Juliet Funt, author of "A Minute to Think," described how she sometimes likes to go for tuna, and often really likes scooping up the krill when trying to create space and focus on the big things. She suggests you can go for the big wins, the tuna, if you do the "easy" work of generating and evaluating your work processes & schedules, such as canceling big events or unnecessary projects. Or keep picking up small wins, the krill, if you just go about your normal routines and a different perspective on everyday tasks--e.g. cutting 5+ minutes from meetings, shifting work/changing the battle rhythm from daily to weekly, weekly to monthly, etc. to dig deep.

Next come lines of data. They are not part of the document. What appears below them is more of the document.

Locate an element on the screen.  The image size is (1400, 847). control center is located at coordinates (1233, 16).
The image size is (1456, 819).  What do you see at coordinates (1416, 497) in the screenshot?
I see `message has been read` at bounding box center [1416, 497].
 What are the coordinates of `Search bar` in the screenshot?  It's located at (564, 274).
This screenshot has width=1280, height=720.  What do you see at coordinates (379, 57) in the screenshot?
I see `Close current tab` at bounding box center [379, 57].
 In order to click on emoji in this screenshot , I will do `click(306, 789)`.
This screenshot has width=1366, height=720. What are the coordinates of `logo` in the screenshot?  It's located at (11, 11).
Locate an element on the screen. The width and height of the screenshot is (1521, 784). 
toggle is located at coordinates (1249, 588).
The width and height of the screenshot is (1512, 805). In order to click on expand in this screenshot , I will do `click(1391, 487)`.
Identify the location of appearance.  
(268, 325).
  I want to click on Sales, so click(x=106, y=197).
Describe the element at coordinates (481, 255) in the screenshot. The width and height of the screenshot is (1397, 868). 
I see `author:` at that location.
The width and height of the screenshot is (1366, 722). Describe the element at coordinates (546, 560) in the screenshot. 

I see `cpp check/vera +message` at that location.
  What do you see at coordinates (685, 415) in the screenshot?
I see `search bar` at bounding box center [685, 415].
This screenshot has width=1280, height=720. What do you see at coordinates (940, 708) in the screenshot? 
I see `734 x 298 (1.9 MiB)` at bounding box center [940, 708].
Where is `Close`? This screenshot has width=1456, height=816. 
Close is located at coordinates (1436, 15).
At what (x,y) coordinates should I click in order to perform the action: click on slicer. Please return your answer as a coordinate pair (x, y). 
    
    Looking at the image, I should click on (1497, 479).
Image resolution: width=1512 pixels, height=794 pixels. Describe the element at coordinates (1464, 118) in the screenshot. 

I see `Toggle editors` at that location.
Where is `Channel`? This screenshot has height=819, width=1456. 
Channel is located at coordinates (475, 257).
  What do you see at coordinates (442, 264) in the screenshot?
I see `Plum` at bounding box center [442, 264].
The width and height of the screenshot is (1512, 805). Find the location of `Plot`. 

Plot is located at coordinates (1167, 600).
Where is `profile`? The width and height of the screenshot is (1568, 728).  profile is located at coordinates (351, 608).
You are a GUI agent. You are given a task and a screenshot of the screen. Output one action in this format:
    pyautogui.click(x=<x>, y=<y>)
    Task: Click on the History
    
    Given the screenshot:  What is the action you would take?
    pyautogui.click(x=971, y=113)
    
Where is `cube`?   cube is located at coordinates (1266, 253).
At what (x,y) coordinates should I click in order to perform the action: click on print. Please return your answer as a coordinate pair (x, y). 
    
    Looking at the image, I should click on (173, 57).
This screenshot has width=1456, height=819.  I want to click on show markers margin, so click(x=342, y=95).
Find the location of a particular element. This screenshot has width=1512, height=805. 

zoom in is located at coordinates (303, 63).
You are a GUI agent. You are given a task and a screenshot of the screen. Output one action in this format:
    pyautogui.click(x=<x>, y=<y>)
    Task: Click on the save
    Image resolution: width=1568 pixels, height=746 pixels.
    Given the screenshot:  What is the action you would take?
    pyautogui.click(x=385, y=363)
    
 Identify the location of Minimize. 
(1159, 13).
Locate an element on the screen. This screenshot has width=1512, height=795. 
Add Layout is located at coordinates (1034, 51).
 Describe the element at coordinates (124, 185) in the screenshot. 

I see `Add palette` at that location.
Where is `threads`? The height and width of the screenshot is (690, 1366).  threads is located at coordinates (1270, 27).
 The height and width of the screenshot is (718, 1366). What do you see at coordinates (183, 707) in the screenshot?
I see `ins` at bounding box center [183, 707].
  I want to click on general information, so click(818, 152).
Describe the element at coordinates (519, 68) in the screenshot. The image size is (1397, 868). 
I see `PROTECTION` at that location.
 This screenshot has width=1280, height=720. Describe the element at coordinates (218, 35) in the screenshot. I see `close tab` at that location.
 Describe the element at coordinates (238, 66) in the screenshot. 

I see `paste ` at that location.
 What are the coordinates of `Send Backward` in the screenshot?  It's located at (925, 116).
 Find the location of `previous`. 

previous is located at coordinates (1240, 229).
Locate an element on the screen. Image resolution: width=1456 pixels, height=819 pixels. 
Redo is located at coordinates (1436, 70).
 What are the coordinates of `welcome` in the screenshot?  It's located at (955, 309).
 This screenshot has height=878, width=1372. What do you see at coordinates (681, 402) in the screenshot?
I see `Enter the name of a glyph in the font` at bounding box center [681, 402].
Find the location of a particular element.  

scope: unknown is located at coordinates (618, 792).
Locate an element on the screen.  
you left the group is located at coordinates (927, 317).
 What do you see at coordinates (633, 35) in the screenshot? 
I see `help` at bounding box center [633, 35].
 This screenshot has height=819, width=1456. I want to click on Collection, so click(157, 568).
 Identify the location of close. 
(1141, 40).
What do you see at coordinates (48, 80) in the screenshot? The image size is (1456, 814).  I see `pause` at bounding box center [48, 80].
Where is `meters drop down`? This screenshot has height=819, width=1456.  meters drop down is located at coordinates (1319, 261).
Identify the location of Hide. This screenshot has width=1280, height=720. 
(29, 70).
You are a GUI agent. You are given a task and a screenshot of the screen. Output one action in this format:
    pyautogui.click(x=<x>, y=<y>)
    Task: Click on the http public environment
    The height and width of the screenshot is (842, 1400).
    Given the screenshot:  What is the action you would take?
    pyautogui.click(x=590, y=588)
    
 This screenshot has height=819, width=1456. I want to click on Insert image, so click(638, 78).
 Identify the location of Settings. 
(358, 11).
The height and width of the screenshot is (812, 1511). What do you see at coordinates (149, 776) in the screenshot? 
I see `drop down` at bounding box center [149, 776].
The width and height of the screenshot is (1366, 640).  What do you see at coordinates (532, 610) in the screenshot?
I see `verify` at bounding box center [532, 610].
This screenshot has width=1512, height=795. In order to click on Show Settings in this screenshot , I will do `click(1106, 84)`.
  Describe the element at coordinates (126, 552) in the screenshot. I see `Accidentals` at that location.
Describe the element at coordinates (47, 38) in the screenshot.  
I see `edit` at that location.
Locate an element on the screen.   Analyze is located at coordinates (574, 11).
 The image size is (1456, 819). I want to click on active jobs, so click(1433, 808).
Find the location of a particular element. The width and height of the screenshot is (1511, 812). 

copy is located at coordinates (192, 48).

Scooping up the krill can also starve other time-wasting tuna, and reduces energy sharks. (My analogy)
Her Spin Launcher describes a team process to:
- Generate a bunch of ideas, brainstorming, no good or bad ideas (but as Craig Groeschel might suggest every small good/bad decision does matter).
- Separate into categories: types, schedules, etc.; Can and Can't Control
- Evaluate and determine if it's necessary or just wanted by someone. How much "mission proximity"does it have? I've known many research queries and issued reports "just in case" the question comes up or needs to be referenced but most of the time, they're don't.
- Eliminate
- Repeat (because this is like having a haircut; waste, blurred scope, etc. tend to grow back)
- Liberate, capturing the extra time for more productive, profitable efforts. I once eliminated a Perfect Attendance award (half-day PTO each quarter), by replacing it with two personal holidays, because it was causing supervisors to spend 40% of their time on attendance issues instead of personnel development and process improvements.